On the Evaluation of Auto-Contouring in Radiotherapy
Mark J. Gooding
A first glance the evaluation of auto-contouring performance for radiotherapy seems straightforward: there is a wide range of quantitative measures that can be used to assess the correctness of an automatically generated contour against the ground truth. However, scratching the surface of this topic reveals numerous challenges that lead to a range of assessments being performed in practice. Even where essentially the same assessment has been performed the results may not be directly comparable as a result of implementation differences.

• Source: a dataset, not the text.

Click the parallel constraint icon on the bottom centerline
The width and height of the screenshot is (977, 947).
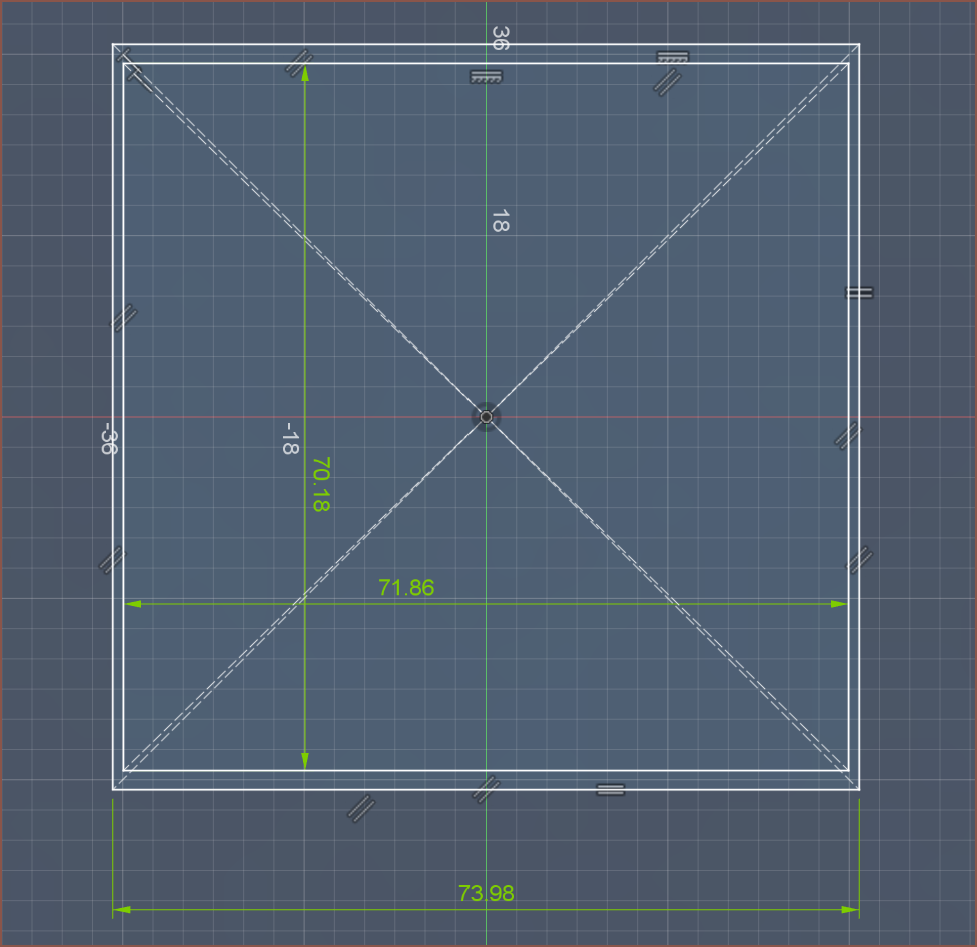tap(486, 788)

Table 15.1 reviews publications considering the assessment of auto-contouring in the context of radiotherapy. This is not intended as a comprehensive review, and it should be noted that auto- contouring is used in other contexts, such as neurology, and alternative assessments may have been performed. Therefore, Table 15.1 serves to review what has been applied in the domain of radiotherapy, not what could be applied, with a view to illustrating current practices in this field. Even at the high level of the information provided in the table, it can be observed that there is significant variation in the assessment of auto-contouring both in the approaches taken and in the scale of the evaluation performed. Nevertheless, there are commonalities between the assessments allowing broad categorization both by the purpose of the evaluation being performed and the type of evaluation being performed.

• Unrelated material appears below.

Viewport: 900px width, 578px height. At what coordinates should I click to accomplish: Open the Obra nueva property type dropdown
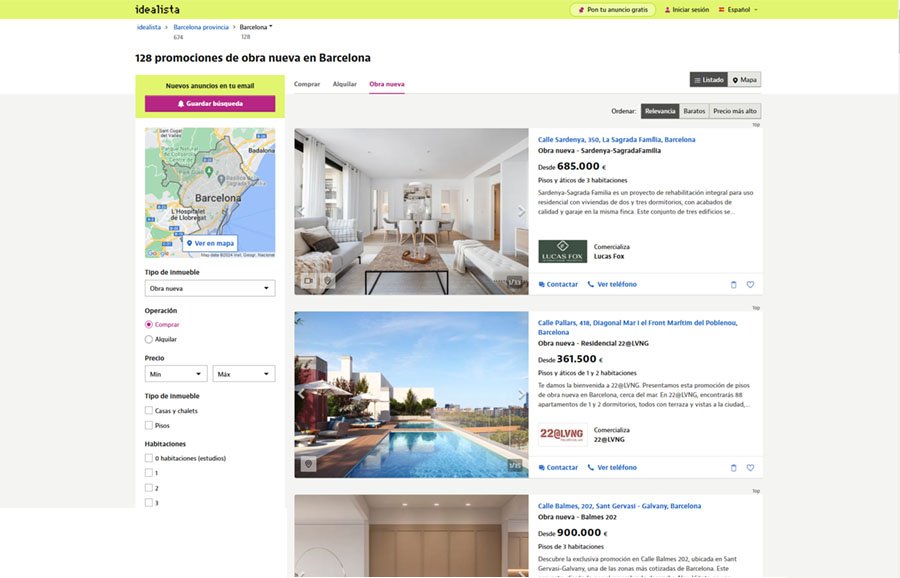pyautogui.click(x=210, y=288)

The purpose of the evaluation can be considered as falling into three classes: evaluation/ demonstration of the benefits of a technical method being developed (Development), comparison of two or more methods to ascertain relative performance (Comparison), or the assessment of auto-contouring performance with the intent of clinical use (Commissioning). Some evaluations fall into more than one of these categories, for example it is common to show the benefits of a new method (Development) with respect to an existing benchmark method (Comparison). Although the purpose of evaluation may vary, there are common approaches to assessment used in each.

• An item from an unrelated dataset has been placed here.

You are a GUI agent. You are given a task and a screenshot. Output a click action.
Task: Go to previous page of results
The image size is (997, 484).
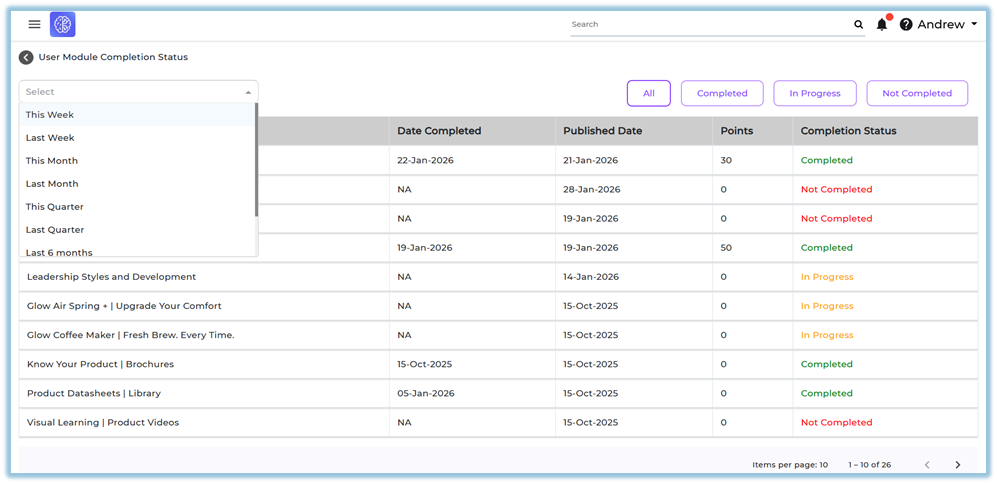927,464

As noted in Gooding et al.  the types of evaluation can be grouped into quantitative, subjective, and clinical. While subjective and clinical assessments are often quantified in some way, e.g. time saving in minutes is a quantity, quantitative assessment can be defined as: the calculation of the similarity or difference of a test contour with respect to a defined “ground truth ”. Notwithstanding the “ground truth” used for quantitative assessment may itself be a person’s subjective opinion as to the correct contour for an organ or region, subjective assessment can be defined as the evaluation made by an observer expressing their opinion of a contour’s quality. Finally, clinical assessment can be defined as the evaluation or measurement of the impact the use of auto-contouring has on the clinical workflow, although such clinical assessment may be both quantified and/or dependent on subjective opinion.
In this chapter, each of these categories of evaluation method will be explored in more detail. The strengths and limitations of each method will be considered, and implementational challenges and the corresponding impact will be discussed.